TASK GOAL -
Reproduce the material below word for word, omitting the pictures.

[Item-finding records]

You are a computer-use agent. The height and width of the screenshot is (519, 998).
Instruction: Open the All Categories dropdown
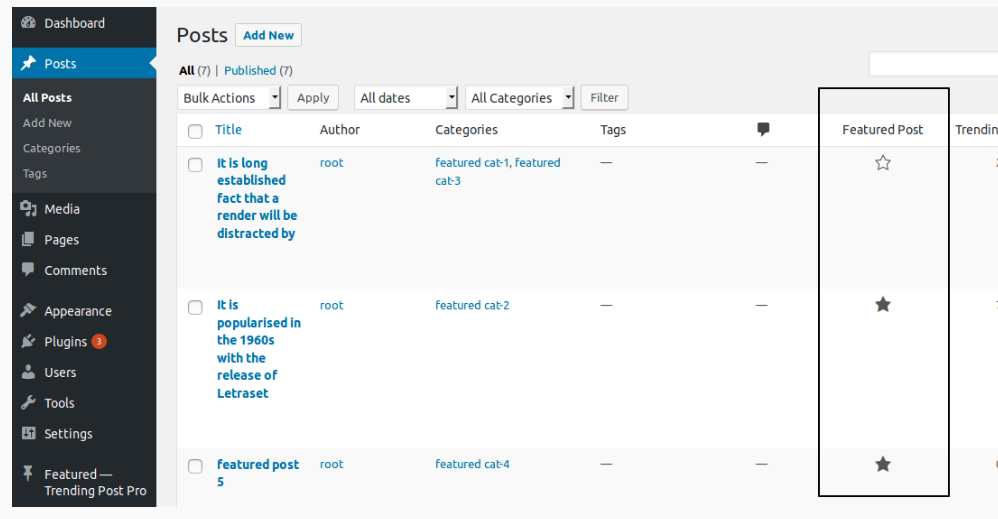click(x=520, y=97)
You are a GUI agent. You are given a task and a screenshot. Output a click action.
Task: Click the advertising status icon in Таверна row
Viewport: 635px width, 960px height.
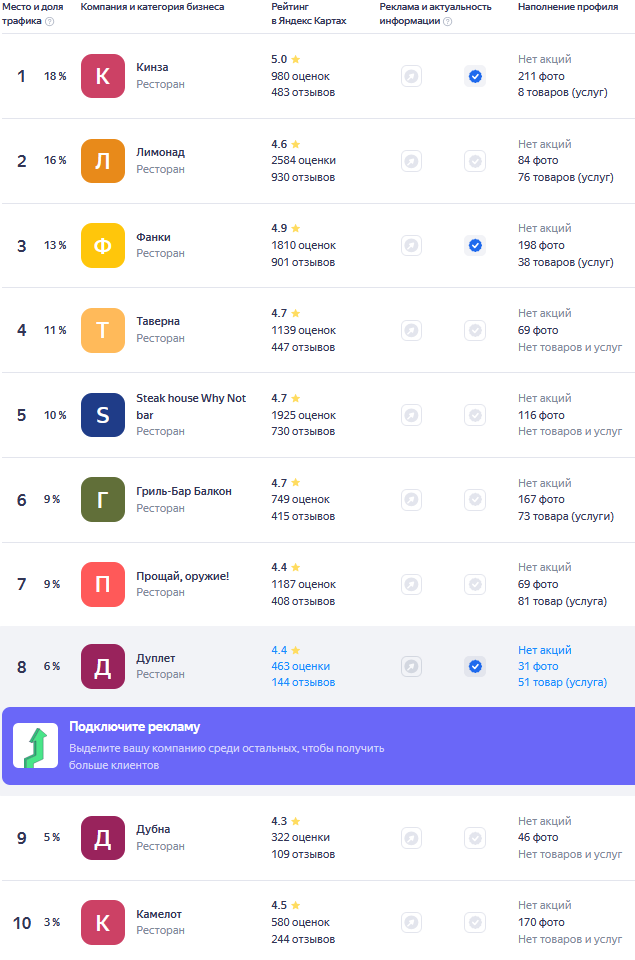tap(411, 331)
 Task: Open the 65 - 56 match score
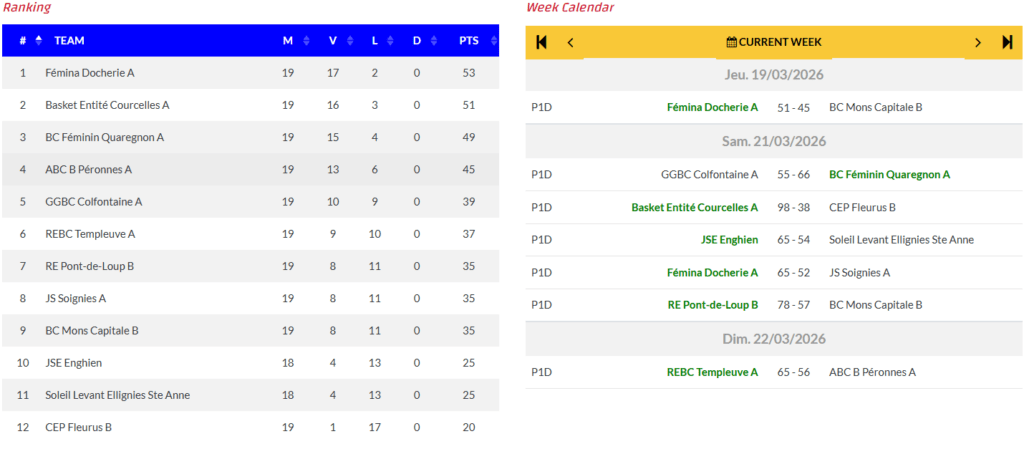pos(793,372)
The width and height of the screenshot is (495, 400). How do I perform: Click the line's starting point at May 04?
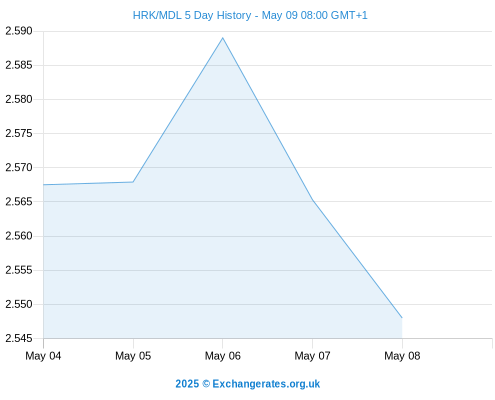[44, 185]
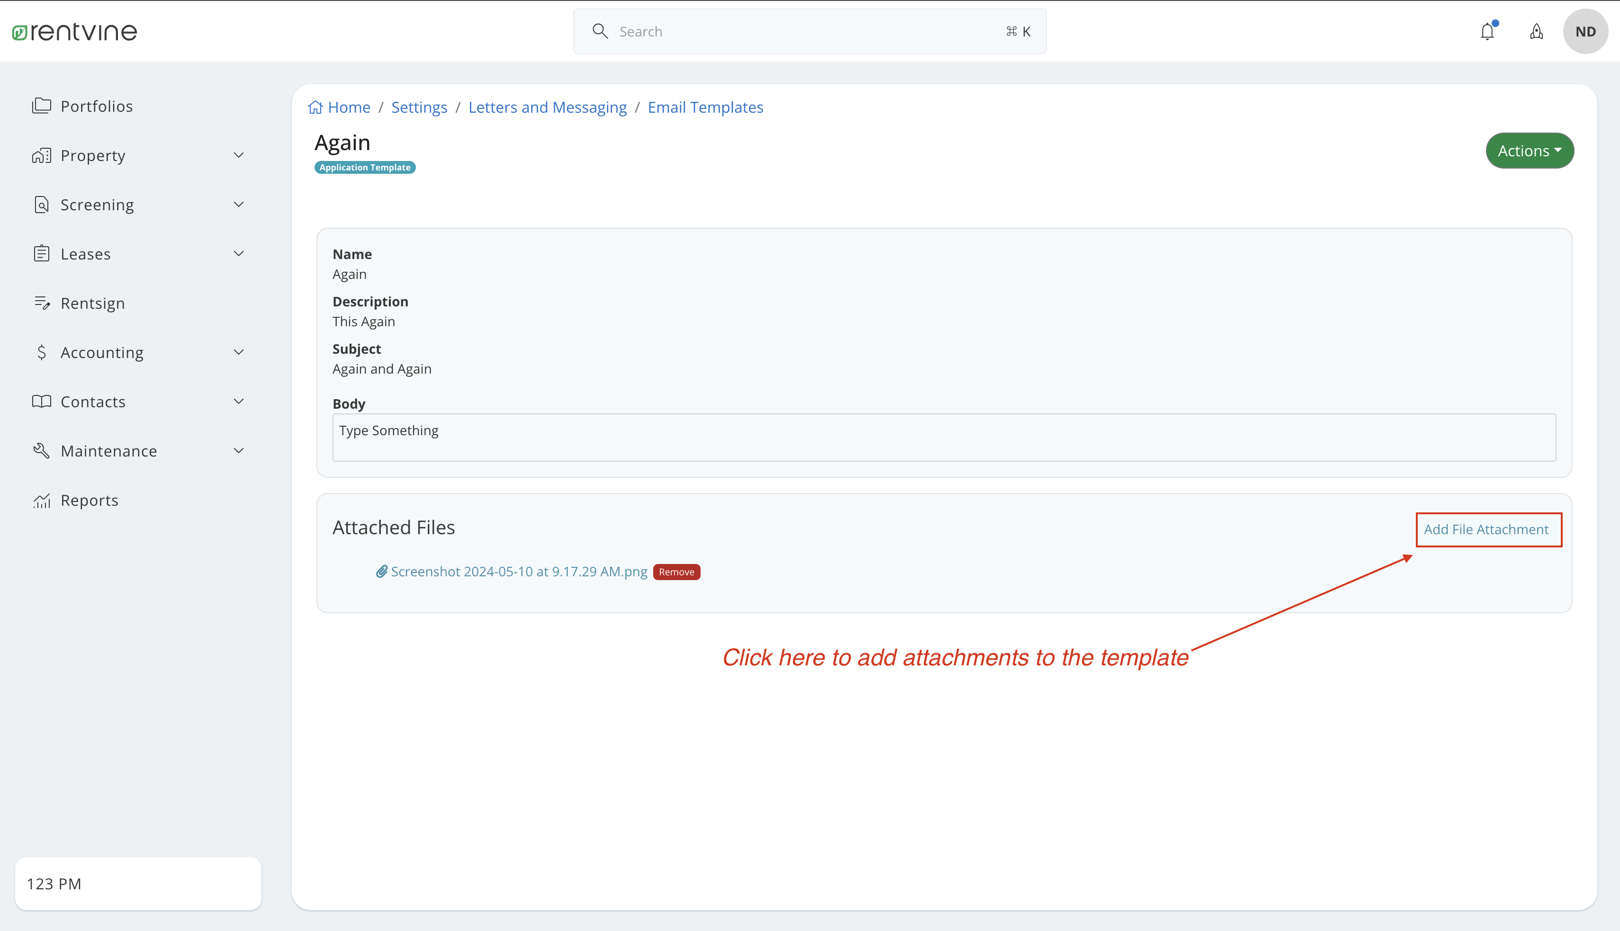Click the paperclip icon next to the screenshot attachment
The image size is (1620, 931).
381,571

FINAL RESULT -
You are a computer-use agent. The height and width of the screenshot is (519, 998).
Instruction: Open the All Categories dropdown
click(x=520, y=97)
You are a GUI agent. You are given a task and a screenshot. Output a click action.
Task: Click the advertising status icon in Таверна row
Viewport: 635px width, 960px height.
tap(411, 331)
 Task: Open the 65 - 56 match score
pos(793,372)
The width and height of the screenshot is (495, 400). How do I perform: Click the line's starting point at May 04?
[44, 185]
Click the paperclip icon next to the screenshot attachment
The image size is (1620, 931).
381,571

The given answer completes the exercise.